The required output consists solely of the lines from the top of the listing through the line containing "1000x711 pixels.", transcribed exactly.

------------------------------

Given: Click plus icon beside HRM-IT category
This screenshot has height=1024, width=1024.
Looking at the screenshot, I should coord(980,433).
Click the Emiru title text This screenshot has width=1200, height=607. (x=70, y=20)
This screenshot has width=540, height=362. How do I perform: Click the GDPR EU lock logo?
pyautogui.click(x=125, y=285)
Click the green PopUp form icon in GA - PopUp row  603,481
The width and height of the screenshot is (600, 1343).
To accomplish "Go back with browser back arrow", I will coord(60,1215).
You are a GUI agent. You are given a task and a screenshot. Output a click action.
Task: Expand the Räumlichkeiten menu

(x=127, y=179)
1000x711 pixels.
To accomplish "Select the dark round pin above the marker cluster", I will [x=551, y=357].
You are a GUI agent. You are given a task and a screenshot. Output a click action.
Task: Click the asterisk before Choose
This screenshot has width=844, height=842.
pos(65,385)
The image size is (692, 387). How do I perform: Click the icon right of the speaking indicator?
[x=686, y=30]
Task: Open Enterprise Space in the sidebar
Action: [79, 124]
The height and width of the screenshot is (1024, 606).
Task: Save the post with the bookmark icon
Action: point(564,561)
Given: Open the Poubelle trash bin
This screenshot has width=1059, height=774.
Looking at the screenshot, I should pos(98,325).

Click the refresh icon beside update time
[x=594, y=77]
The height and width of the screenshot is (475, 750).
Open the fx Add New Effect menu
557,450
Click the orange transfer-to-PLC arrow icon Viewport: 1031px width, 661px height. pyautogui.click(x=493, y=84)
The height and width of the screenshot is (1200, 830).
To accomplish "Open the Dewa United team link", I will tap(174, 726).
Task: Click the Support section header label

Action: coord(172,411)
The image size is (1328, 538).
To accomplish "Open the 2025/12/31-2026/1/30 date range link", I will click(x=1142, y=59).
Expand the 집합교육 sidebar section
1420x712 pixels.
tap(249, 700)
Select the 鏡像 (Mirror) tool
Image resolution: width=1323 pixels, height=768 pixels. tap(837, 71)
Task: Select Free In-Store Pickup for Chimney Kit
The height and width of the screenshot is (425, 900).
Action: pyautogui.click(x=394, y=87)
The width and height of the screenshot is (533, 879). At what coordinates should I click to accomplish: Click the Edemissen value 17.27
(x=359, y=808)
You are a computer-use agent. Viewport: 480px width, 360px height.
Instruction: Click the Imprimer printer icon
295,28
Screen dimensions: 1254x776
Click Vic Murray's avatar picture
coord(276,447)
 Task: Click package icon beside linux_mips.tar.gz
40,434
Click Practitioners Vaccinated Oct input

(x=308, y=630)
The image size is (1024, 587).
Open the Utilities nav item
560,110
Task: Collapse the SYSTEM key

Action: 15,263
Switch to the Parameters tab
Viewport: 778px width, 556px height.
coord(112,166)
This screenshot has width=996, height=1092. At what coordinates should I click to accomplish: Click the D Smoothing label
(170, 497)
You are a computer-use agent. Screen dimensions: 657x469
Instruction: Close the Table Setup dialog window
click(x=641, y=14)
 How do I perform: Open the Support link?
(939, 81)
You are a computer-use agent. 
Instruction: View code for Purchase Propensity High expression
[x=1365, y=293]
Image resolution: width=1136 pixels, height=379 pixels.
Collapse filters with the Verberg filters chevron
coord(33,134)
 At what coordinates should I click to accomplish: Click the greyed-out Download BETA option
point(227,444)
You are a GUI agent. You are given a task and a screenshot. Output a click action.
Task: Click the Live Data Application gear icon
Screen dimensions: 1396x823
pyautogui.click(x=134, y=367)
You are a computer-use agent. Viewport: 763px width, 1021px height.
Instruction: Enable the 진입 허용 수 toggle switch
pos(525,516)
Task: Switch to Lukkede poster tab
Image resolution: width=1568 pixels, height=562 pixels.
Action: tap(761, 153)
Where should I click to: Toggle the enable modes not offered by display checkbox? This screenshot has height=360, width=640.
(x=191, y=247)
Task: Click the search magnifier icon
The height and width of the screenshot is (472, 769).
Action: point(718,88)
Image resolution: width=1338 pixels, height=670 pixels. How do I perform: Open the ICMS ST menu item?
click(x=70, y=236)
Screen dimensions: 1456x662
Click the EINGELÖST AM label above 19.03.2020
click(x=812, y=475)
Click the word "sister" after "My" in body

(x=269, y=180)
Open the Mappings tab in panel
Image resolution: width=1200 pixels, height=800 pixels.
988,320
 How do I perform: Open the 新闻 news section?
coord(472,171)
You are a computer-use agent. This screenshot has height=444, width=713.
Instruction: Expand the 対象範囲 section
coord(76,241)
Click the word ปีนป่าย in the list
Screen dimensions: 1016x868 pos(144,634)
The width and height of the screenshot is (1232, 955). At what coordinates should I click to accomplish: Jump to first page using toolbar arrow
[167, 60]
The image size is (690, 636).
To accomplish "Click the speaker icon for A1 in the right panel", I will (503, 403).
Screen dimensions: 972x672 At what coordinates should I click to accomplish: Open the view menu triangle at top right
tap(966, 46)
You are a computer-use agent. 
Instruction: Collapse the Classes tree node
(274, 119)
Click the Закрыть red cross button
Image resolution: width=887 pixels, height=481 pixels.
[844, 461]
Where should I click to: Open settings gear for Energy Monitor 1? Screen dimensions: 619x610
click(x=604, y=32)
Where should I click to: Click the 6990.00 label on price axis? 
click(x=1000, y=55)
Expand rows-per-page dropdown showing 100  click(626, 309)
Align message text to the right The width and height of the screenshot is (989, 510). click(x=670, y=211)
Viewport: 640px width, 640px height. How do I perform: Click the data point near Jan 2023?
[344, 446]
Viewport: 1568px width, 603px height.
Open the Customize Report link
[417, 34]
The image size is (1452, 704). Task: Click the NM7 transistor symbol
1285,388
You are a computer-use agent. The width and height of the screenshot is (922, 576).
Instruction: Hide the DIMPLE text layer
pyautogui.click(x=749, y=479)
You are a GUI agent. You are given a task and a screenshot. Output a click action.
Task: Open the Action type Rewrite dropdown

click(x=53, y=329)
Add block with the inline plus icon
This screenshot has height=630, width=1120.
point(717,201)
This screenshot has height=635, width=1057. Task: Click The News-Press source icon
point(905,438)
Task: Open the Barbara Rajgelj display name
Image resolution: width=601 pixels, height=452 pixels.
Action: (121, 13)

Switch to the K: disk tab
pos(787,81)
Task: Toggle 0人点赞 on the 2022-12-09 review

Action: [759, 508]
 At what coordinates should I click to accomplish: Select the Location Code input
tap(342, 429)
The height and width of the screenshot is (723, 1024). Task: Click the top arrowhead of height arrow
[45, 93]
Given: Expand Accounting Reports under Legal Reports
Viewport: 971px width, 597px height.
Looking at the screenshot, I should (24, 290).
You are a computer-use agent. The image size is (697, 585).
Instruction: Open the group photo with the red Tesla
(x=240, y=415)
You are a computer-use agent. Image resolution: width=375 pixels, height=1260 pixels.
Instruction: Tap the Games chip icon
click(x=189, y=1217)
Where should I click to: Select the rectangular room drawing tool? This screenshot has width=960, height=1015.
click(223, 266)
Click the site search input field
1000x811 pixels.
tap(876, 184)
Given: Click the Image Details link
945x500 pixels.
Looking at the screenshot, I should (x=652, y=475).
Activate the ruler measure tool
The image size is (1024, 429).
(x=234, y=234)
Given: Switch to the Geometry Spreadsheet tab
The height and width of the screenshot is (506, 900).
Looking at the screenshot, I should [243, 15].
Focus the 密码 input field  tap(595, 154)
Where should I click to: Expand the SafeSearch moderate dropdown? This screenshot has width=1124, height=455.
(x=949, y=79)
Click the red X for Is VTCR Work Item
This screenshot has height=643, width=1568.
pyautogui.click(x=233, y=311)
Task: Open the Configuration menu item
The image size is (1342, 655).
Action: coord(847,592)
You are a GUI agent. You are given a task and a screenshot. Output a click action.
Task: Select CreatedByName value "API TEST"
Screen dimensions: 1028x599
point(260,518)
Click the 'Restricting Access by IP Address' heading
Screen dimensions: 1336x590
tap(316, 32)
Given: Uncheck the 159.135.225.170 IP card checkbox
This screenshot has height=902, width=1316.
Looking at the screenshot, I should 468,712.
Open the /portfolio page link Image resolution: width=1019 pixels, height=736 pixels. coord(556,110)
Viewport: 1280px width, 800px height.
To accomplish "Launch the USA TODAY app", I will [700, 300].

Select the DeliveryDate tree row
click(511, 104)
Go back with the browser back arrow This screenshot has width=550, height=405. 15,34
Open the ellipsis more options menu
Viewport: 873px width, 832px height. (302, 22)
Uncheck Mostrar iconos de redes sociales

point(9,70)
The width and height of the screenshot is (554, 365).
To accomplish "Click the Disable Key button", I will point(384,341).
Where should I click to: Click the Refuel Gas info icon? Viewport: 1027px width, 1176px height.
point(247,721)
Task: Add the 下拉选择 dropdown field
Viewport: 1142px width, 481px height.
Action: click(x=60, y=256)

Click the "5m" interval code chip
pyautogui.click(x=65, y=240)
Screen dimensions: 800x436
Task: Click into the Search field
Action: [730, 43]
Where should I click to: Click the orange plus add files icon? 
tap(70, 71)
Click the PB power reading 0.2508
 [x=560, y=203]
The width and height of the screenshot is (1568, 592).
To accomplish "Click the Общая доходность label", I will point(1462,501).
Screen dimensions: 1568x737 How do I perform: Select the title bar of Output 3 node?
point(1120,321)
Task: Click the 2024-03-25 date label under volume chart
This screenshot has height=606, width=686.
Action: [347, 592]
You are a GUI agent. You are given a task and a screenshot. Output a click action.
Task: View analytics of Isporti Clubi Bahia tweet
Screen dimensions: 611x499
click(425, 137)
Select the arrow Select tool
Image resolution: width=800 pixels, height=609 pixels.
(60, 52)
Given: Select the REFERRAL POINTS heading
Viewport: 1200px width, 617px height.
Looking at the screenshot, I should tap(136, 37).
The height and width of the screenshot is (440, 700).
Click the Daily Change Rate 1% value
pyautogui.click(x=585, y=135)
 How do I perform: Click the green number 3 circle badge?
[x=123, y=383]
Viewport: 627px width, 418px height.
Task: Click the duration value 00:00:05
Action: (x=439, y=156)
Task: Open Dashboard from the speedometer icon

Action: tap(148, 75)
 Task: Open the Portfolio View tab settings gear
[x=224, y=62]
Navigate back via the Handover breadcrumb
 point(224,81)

------------------------------

= SOLUTION FOR THIS TASK =
Given: Click plus icon beside HRM-IT category
This screenshot has height=1024, width=1024.
Looking at the screenshot, I should coord(980,433).
Click the Emiru title text This screenshot has width=1200, height=607. (x=70, y=20)
This screenshot has width=540, height=362. How do I perform: Click the GDPR EU lock logo?
pyautogui.click(x=125, y=285)
Click the green PopUp form icon in GA - PopUp row  603,481
The width and height of the screenshot is (600, 1343).
To accomplish "Go back with browser back arrow", I will coord(60,1215).
You are a GUI agent. You are given a task and a screenshot. Output a click action.
Task: Expand the Räumlichkeiten menu

(x=127, y=179)
1000x711 pixels.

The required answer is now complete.